UNLV-Dayton men's basketball game canceled after deadly shooting on Las Vegas campus

A men's basketball game between Dayton and UNLV scheduled for Wednesday was canceled following the shooting on the Las Vegas campus that police say left three dead and a fourth critically wounded.

Names of the shooting victims were not initially released. Per UNLV campus police, callers reported an active shooter at 11:45 a.m. local time. Per UNLV Police Chief Adam Garcia, officers eventually located and killed the suspect in a shootout. The suspect was not immediately identified, nor was the motive for the shooting.

Per the Associated Press, students and faculty on the campus of 30,000 students barricaded themselves in classrooms and dorm rooms during the roughly 40 minutes while the shooting remained active.

Dayton announced the cancellation of Wednesday's game on social media with a note that further information will released when available. It's not clear if the game will be rescheduled.

"We ask that our fans keep the UNLV community in their thoughts and prayers," the statement reads.

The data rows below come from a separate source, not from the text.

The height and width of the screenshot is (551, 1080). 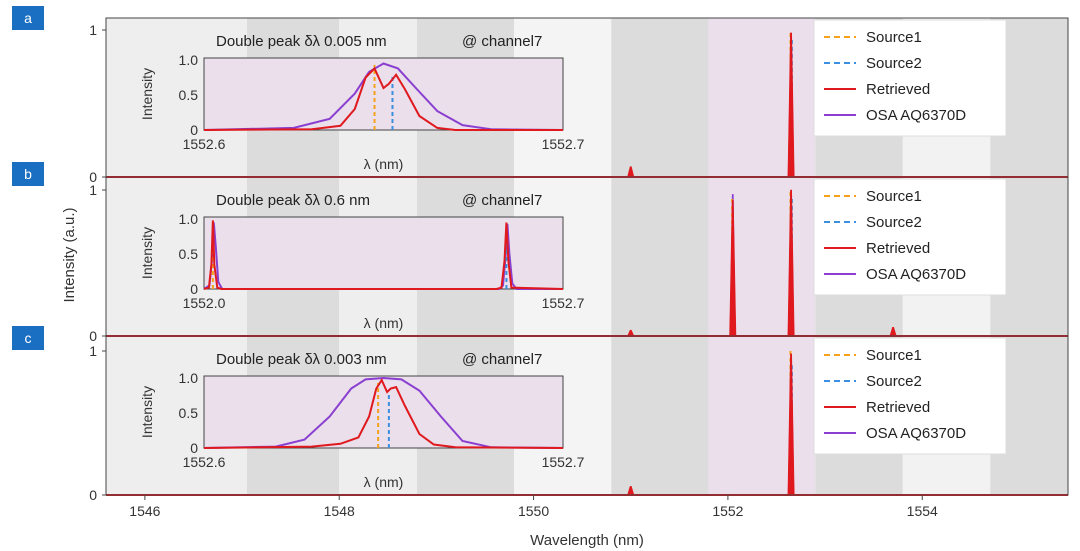 I want to click on x-tick-label: 1552, so click(x=728, y=511).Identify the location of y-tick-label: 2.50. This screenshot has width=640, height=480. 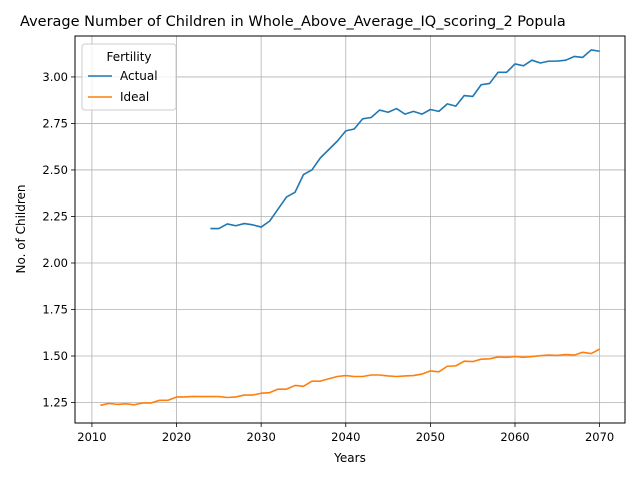
(55, 170).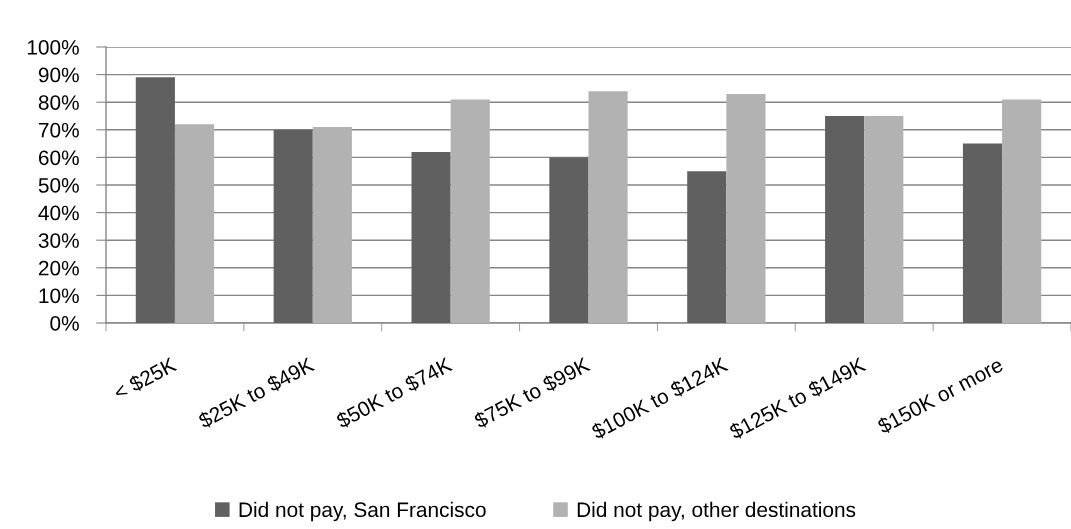  What do you see at coordinates (53, 48) in the screenshot?
I see `y-tick-label: 100%` at bounding box center [53, 48].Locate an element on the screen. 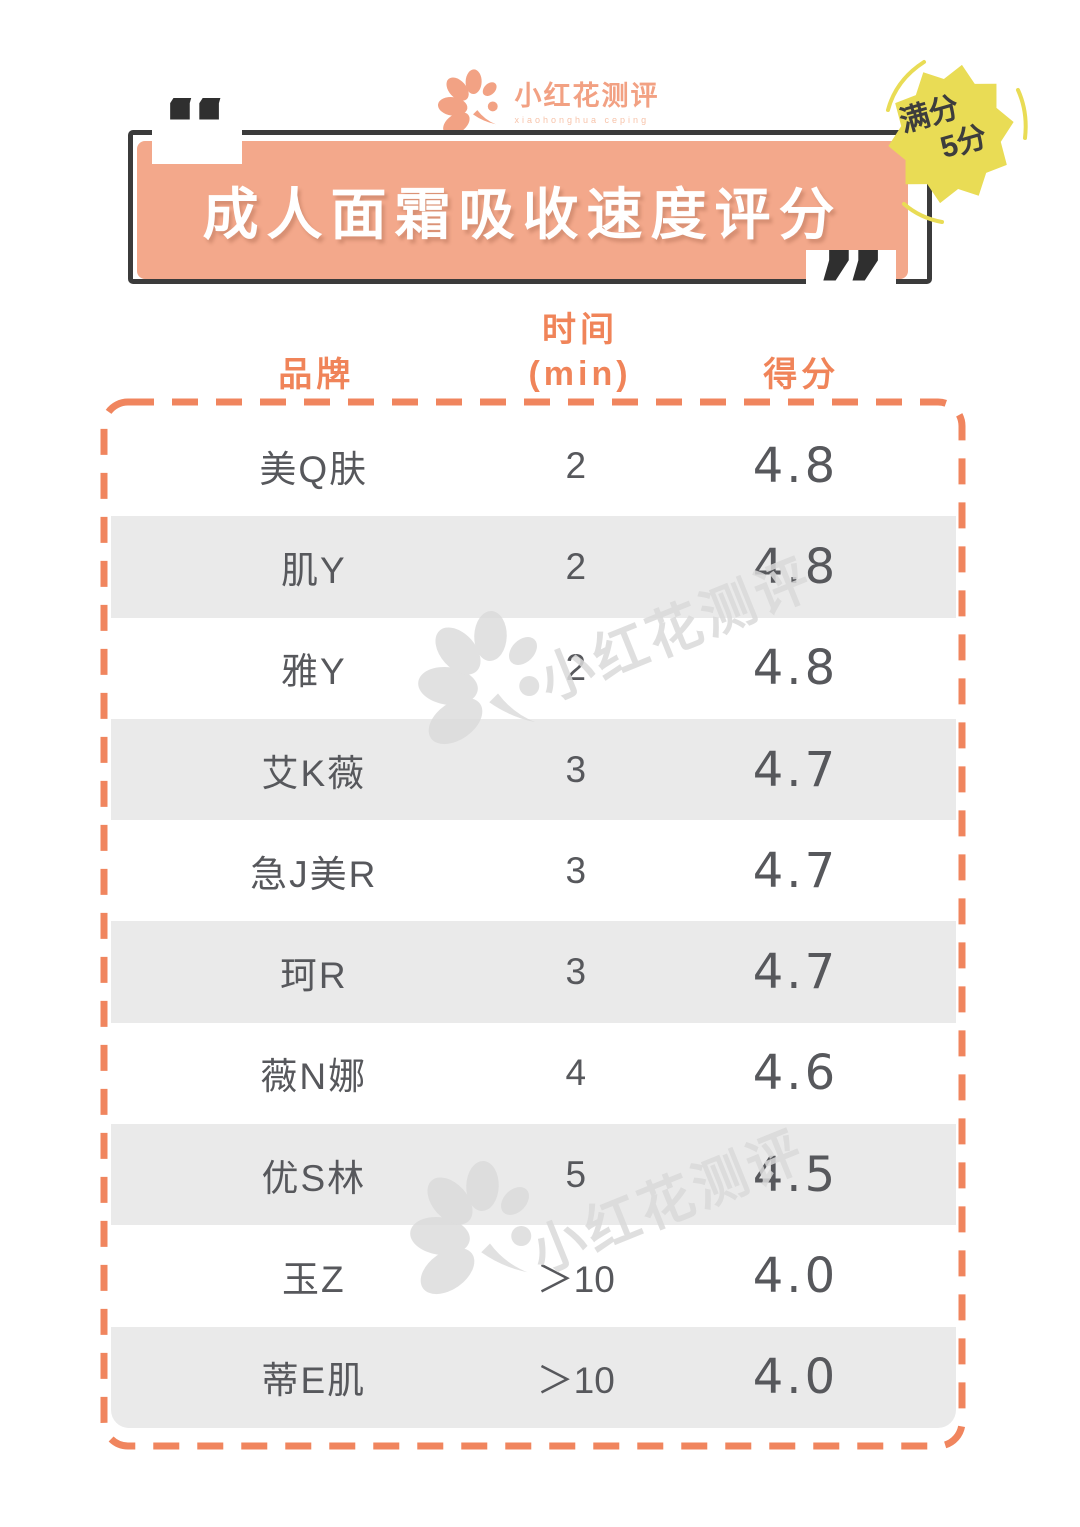 This screenshot has width=1080, height=1527. brand-cell: 优S林 is located at coordinates (314, 1178).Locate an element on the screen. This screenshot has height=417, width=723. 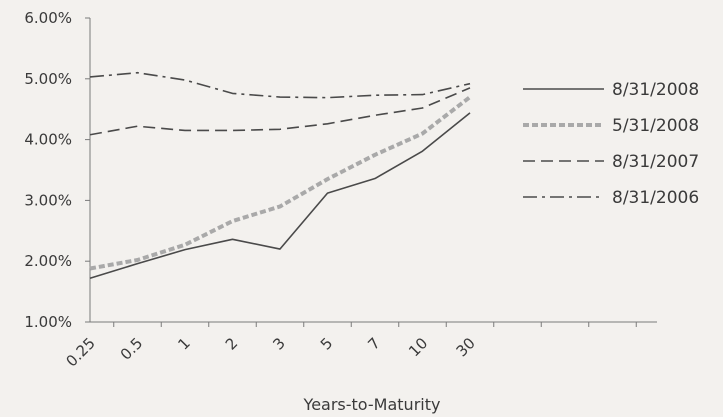
x-tick-labels: 0.25 0.5 1 2 3 5 7 10 30 is located at coordinates (270, 352).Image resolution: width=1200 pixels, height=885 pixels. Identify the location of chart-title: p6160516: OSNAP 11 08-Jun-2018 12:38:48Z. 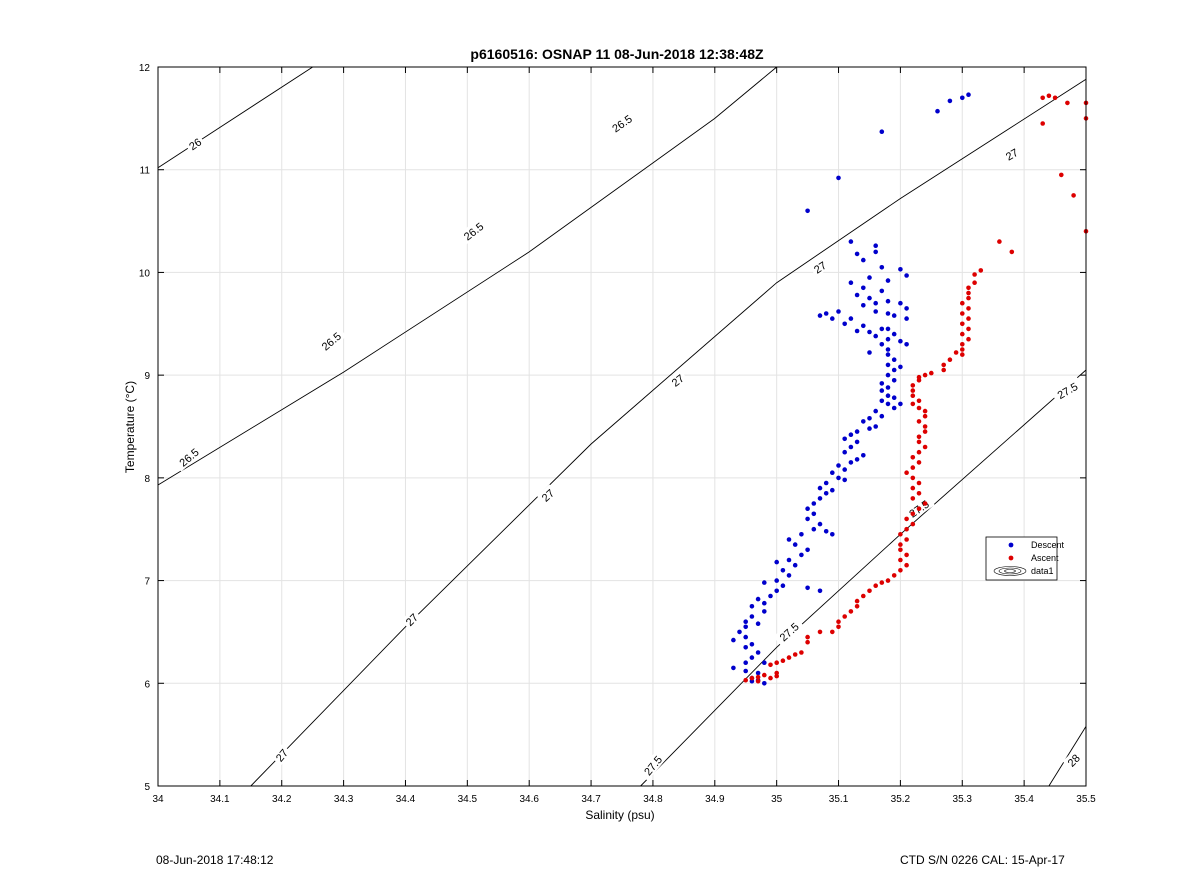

The shooting is far from the first to impact a college campus, college athletics or Las Vegas. A shooter on Michigan State's campus in February killed three students and wounded five others. That shooting prompted the shutdown of all on-campus activities including a Michigan State-Minnesota men's basketball game.

The shooting in East Lansing elicited outrage from many including Michigan State coach Tom Izzo who decried the ongoing gun violence in the United States. Per the Gun Violence Archive, Tuesday's was the 631st mass shooting in the U.S. in 2023.

In 2017, the Las Vegas strip was witness to the deadliest mass shooting in modern U.S. history, a massacre that killed 60 people and left more than 850 injured. Wednesday's shooting prompted reaction from the Las Vegas sports community and LeBron James, whose Los Angeles Lakers are in town for the semifinals of the NBA's in-season tournament.

"We're the only ones who keep dealing with this same story this same conversation every single time it happens," James said of guns in America. "It just continues to happen. The ability to get a gun, the ability to do these things over and over and over.

"And there's been no change. It's literally ridiculous. It makes no sense to continue to lose innocent lives on campuses, on schools, in shopping markets, movie theaters — all types of stuff. It's ridiculous."

The Las Vegas Raiders and Las Vegas Knights and Oakland As — who are scheduled to move to Las Vegas — each releases statements Wednesday addressing the shooting.